=== Your task ===
How many lines in the listing contain the word "width"? Reply with the number alone.

=== Material provided ===
- Opening Delimiter -

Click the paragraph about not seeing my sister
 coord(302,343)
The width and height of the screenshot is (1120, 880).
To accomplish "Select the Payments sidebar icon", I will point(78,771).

- Closing Delimiter -
- Opening Delimiter -

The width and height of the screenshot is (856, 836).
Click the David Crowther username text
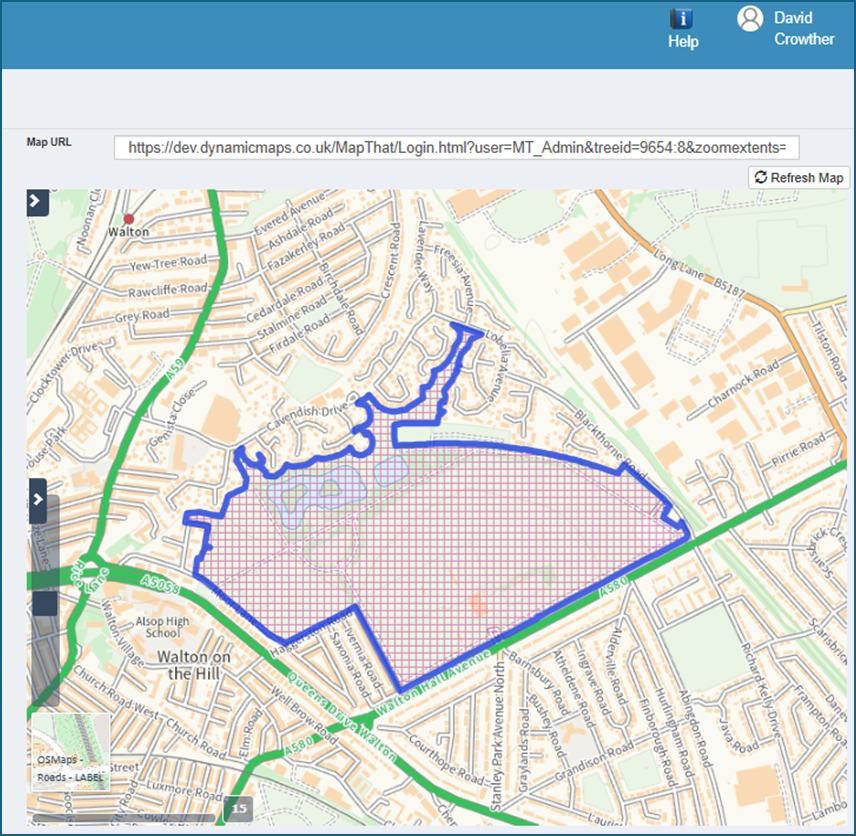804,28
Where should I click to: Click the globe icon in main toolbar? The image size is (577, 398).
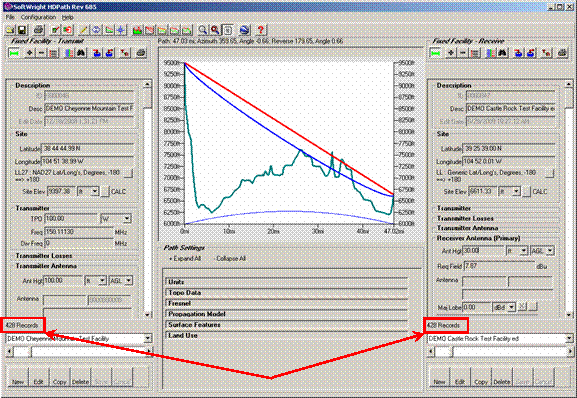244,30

- Closing Delimiter -

=== Task result ===
2